The quintessentially superficial Brexiteer Boris Johnson told us that Brexit will bring Britain and Ireland closer. By definition this cannot be true

The quintessentially superficial Brexiteer Boris Johnson told us that Brexit will bring Britain and Ireland closer. By definition this cannot be true

 

Thanks to an outpouring of analysis, commentary and leaks we now know a lot about Brexit. While we have had no substantive update on the British government’s original “cake and eat it” objective, pretty much everything else has become clear. Even that ridiculous sound bite has revealed much: details are not the strong point of Brexiteers, they didn’t have a plan and still don’t.

Lawyers have explained the relevant treaties, and made crystal clear what the EU, as a matter of law, can offer and what it cannot.

The EU is first and foremost a legal construct. Rules are sometimes open to interpretation, and the EU is as guilty as any other institution of breaking its own laws. But even Brussels knows where to draw the line: the four freedoms of people, goods, services and capital. They are, in law, absolute and indivisible.

“Cake and eat it” seems to mean the UK gets a pass on freedom of the movement of people but retains access to the Single Market.

Absolutely everything we have heard from the lawyers, the EU Commission and various heads of state points unambiguously to one conclusion: no chance whatsoever.

On trade, I reckon 99 per cent of experts agree that erecting any barrier between the UK and the EU is not a good idea. Economists for Brexit (now renamed Economists for Free Trade) uses 19th century ideas updated with 1970s mathematics to argue that lost trade with Europe will more than be made up for by exports to the rest of the world.

Equal airtime

These ideas have not only captured most of the press but are also given equal airtime on the BBC. Whenever one of those 99 per cent – derided “experts” all – are interviewed they are always alongside one of that vanishingly small band of opponents and treated with equivalence. It is rightly derided as false equivalence.

Modern trade experts have gone on the offensive. Those 19th century ideas need updating to allow for modern global supply chains. Today’s factories effectively straddle borders.

Imagine one giant car plant with its production line in Britain, Germany, Spain and France. Components cross invisible country borders several times – often daily – without hindrance as assembly takes place.

It’s not just the physical stuff: ideas and technology flow seamlessly around that country-straddling factory floor, constantly updating and improving the production process. That’s modern business.
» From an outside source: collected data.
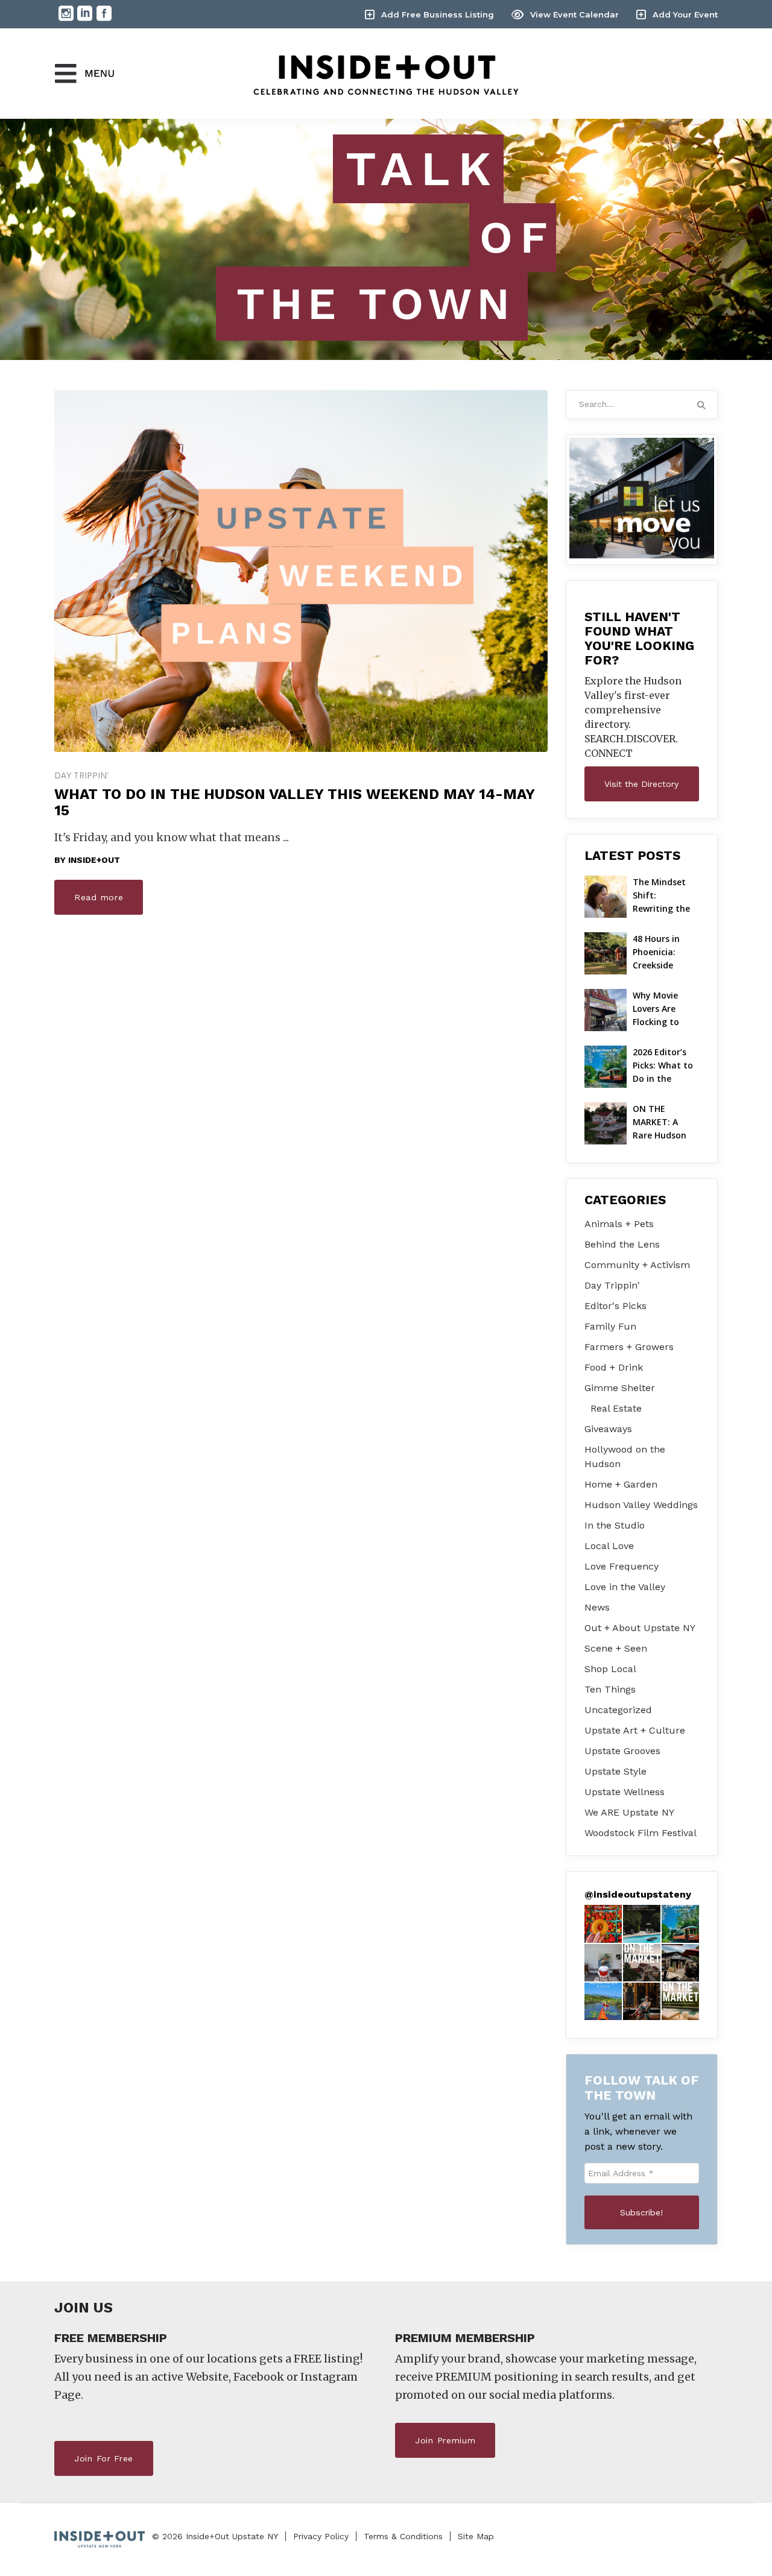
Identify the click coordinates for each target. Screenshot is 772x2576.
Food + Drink (613, 1367)
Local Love (609, 1546)
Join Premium (445, 2440)
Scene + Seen (615, 1648)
Now imagine building a wall, separating off the UK, down one side of that factory floor. You don’t need to be a trade expert to to guess what happens next.

Leaks from the European Commission confirm what many of us have suspected. There are only two possible deals.
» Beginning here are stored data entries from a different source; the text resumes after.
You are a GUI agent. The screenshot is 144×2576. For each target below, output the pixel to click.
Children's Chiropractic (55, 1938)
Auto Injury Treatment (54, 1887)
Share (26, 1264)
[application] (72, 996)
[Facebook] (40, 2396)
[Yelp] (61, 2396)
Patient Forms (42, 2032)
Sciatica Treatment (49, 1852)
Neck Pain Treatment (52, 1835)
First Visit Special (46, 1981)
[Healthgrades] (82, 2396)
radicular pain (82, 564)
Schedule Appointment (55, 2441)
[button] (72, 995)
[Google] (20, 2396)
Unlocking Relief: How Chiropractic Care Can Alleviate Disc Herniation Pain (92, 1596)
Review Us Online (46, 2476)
One is the best trade agreement that the EU has so far managed, painfully, to negotiate with a third country. That would be CETA, the deal with Canada, only recently concluded after talks formally began on May 6th, 2009. Yes, 2009. And CETA has been explicitly rejected as an an option by Theresa May.

Norway option

The other is the “Norway option” where the UK ends up with non-membership of the EU but with access to the Single Market granted by full acceptance of the four freedoms. This too has been explicitly ruled out by the British.

Business is worried that the best kind of trade deal typically covers mostly only manufacturing. Which means at least 80 per cent of the UK economy will be subject to trade barriers of one kind or another.

Hence the recent talk that special exemption be granted for financial services. The UK will adopt the four freedoms for finance (sort of at least) in return for retaining all of those City of London jobs. I imagine one or two other sectors of the UK economy would like something similar, not least the car manufacturers and Northern Irish agriculture. It’s possible that minds might be changed during negotiations, but so far the response from the EU has been to suppress a giggle.

Even after all this time the British still don’t get it. It’s a negotiation about fundamental trade-offs. No government minister ever tries to explain that in return for something, the UK has to sacrifice something. And that sacrifice will involve economic pain.

Actually, they do talk about this, but never to the British people. David Davis, lectured a European audience this week, telling them “not to sacrifice prosperity for politics”. That displays a fundamental lack of understanding – or just knowledge – of Europe’s history. The last 70 years are littered with examples of Europe putting politics ahead of economics. It’s why there has been peace since 1945.

Cannot be true

The quintessentially superficial Brexiteer Boris Johnson told us that Brexit would bring Britain and Ireland closer. By definition this cannot be true. Unless Northern Ireland (at least) stays in the Customs Union – another thing ruled out by the hard-liners – there is a Border.

And Johnson explicitly linked the issue of the Irish Border with (not yet started) negotiations over Dover and Calais: that’s an absolute disgrace.

The UK has many problems: read Sarah O’Connor’s recent Financial Times piece about Blackpool and “Shit Life Syndrome” for some thoughtful and sympathetic insights into modern Britain.

And then ponder the fact that Brexit makes all of these problems worse.